(Records supplied):
— Begin —

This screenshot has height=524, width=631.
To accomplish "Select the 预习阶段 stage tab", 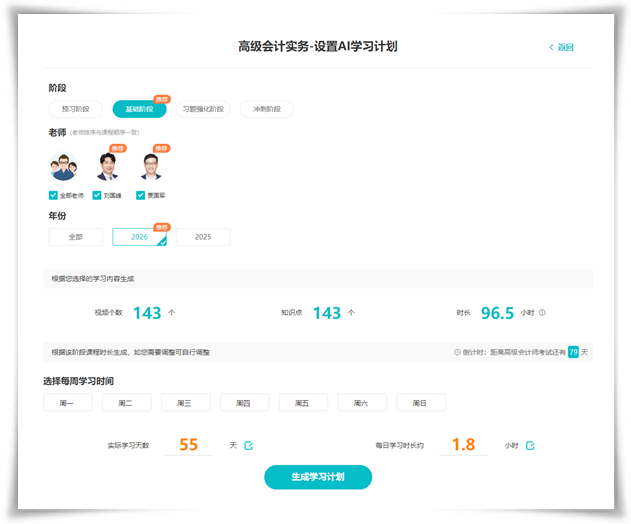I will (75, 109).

— End —
— Begin —

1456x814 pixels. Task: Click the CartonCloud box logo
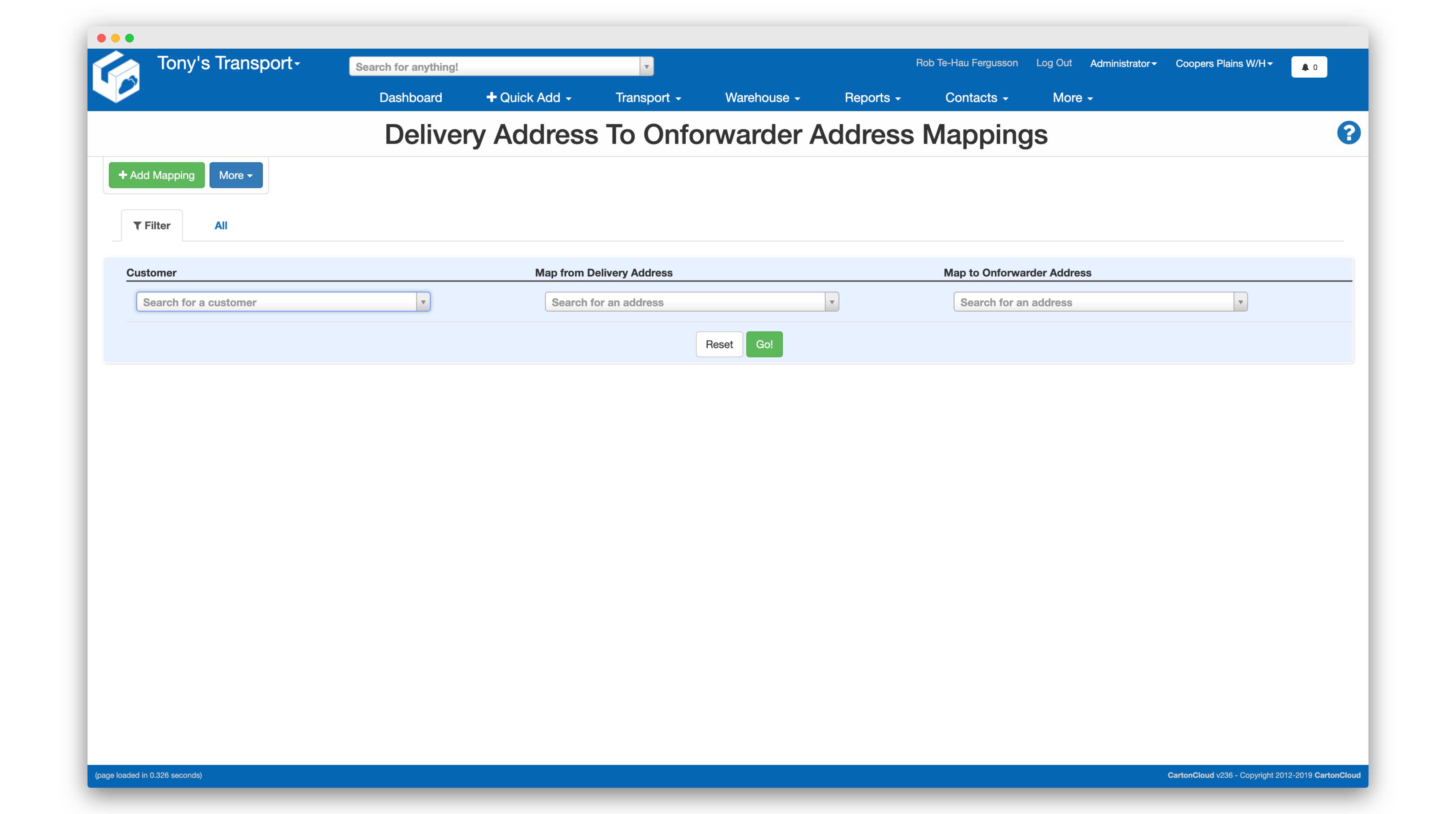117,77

— End —
— Begin —

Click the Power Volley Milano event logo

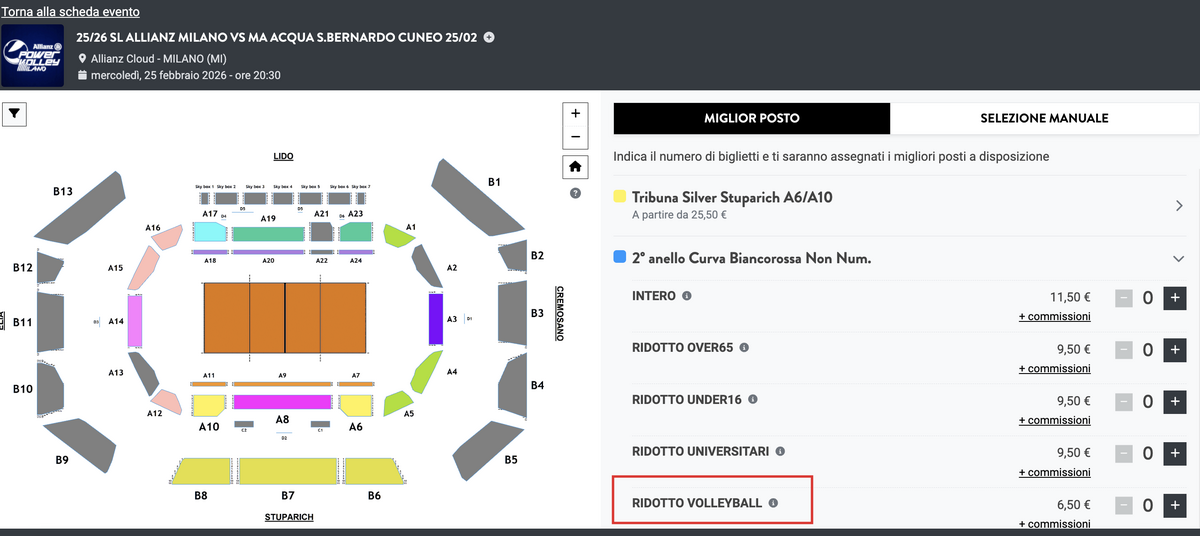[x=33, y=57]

— End —

(To be done):
Find every line in the listing above that contains the string "Click" and copy each of those lines in full.

(Solution to this problem):
1456x814 pixels. Task: Click the CartonCloud box logo
Click the Power Volley Milano event logo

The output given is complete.